Business is owed £1,000 base rate at 0.1%
• Annual statutory interest = £81 (£1,000 x 0.081 = £81)
• Divide £81 by 365 = daily interest rate of 22p (85 ÷ 365 = 0.22)
• After 50 days the rate would be £11 (50 x 0.22 = £11)

Don’t forget to send a new invoice if you add interest to the money you are owed!

You can also add additional charges, at fixed rates of:

• £40 up to £999.99
• £70 from £1,000 to £9999.99
• £100 for £10,000

Clear Conditions

Make sure that when you are drawing up a contract with a client, you have clear payment terms. Highlight what needs to be paid, when it needs to be paid, and any penalties that will be included if there is a failure to pay.

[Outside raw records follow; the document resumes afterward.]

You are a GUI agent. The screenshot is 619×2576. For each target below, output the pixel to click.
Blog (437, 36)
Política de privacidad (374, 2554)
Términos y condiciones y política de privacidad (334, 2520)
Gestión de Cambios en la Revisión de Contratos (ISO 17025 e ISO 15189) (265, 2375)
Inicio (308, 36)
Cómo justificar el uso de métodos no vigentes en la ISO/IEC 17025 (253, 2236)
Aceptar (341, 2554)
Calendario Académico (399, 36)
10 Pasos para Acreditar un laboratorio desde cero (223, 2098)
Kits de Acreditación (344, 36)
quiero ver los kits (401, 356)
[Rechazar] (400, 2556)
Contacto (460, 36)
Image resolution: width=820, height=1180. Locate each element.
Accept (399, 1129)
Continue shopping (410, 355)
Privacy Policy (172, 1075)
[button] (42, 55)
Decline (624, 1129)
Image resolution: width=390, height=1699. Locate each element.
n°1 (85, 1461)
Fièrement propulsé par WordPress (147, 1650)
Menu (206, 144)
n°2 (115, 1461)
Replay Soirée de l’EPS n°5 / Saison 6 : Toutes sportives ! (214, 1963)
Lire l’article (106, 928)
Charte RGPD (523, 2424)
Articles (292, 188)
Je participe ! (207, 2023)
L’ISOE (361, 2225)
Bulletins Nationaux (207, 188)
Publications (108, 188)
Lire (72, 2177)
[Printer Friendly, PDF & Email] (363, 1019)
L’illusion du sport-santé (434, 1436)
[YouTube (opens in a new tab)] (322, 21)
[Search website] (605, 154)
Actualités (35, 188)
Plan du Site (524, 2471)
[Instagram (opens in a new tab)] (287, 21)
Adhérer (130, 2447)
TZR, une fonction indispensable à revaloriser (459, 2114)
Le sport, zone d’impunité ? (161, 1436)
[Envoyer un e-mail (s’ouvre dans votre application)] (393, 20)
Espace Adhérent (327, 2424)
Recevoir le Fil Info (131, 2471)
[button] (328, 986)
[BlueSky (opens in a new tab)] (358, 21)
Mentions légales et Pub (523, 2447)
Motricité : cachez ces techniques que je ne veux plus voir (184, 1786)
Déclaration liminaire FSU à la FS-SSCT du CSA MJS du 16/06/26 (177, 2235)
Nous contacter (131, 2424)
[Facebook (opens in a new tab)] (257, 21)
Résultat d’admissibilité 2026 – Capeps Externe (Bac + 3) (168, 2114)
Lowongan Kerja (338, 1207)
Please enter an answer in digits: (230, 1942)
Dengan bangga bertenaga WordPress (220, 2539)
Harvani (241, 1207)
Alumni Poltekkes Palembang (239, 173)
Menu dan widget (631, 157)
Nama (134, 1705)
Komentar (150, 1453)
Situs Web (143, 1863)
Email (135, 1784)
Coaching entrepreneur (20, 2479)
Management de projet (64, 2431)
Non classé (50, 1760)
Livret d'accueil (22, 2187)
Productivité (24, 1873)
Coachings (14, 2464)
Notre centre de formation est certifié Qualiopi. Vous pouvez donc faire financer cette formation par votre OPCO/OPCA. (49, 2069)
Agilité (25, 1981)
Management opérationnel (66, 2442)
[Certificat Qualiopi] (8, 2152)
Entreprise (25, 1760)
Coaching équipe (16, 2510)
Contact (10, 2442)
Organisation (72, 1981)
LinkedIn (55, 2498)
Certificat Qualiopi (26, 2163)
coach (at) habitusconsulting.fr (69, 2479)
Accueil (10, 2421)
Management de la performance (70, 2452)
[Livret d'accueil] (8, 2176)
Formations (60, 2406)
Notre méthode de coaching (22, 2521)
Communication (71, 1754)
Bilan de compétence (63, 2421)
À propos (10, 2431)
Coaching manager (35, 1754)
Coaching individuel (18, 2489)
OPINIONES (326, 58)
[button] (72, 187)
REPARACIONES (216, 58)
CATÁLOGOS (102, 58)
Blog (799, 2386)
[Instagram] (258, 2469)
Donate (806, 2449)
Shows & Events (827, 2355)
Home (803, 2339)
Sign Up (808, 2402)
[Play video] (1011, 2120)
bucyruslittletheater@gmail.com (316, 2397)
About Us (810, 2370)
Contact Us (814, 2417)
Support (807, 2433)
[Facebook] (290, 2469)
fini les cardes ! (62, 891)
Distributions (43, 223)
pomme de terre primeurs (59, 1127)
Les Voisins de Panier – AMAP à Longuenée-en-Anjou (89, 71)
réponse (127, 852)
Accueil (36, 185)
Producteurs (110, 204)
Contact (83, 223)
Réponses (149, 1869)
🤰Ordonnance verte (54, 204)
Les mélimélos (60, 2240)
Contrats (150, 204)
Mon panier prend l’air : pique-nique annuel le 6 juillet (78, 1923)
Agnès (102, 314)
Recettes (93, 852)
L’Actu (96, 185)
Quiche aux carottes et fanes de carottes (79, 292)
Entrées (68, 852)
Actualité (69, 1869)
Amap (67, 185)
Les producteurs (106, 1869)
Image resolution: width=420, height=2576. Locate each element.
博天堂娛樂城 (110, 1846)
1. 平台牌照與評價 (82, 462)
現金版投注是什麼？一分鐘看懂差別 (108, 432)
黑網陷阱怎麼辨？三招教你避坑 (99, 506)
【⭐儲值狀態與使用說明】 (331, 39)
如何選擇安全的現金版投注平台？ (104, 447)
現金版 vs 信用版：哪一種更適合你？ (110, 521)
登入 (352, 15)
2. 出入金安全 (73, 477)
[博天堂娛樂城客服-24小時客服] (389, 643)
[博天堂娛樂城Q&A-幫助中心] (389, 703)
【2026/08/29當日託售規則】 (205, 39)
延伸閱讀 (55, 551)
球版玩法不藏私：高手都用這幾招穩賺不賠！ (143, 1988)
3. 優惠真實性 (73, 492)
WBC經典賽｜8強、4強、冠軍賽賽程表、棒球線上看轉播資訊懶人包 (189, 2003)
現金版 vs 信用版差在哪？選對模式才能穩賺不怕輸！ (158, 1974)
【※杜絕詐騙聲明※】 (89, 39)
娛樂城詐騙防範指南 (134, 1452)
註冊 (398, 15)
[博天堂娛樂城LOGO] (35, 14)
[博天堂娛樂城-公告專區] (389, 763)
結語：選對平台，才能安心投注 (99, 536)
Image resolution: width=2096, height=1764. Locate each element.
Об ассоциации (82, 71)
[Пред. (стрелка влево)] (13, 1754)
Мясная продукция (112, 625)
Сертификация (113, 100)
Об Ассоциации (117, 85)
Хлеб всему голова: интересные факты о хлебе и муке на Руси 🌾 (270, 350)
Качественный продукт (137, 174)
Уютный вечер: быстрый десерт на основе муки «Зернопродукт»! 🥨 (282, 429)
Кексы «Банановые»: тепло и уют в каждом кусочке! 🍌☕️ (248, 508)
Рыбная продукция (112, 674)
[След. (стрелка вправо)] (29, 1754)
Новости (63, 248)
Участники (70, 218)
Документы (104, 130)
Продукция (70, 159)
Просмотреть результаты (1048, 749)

Add a reminder of your payment terms with each invoice, this will ensure they won’t be “surprised” with penalties or deadlines.

Immediate Invoices

Always bear in mind the interest rate stated in the existing contract when sending invoices, as this cannot change.

Send invoices promptly in order to avoid late payments. Don’t forget to include:

• Company name/logo, registered address and company number (if applicable)
• Terms and conditions
• Details of the service/product
• Reference/order number
• Amount due
• Invoice date and number
• Customers name and address
• Your payment details
• If relevant, include VAT charge, VAT registration number and breakdown

Painless Payment

Take time to consider how you can make it easier for your customers to pay you. The easier it is for them, the less chance there is of a late or overdue payment. Send reminders when they are able to pay, allow them to pay in a way that suits them, offer ways to pay there and then, and always include payment details in all reminders.

Customer Communication

Communication is key, inside and outside of business. Speak to your customer directly - the earlier you do, the likeliness of payment increases. Work alongside them to solve the problem they are facing that has resulted in a late payment. Come up with a solution together, this could include changing the payment date or offering instalments.

If you are collecting recurring payments, it’s best to set up an automatic payment method such as a standing order or a direct debit.

Regular Reminders

Often sometimes all it takes is a little reminder to job the clients memory. Send a reminder a few days before the payment is due, and follow up late payments with emails and phone calls.

To save time and effort, you can automate reminder emails using automation software’s such as OptinMonster or RafflePress.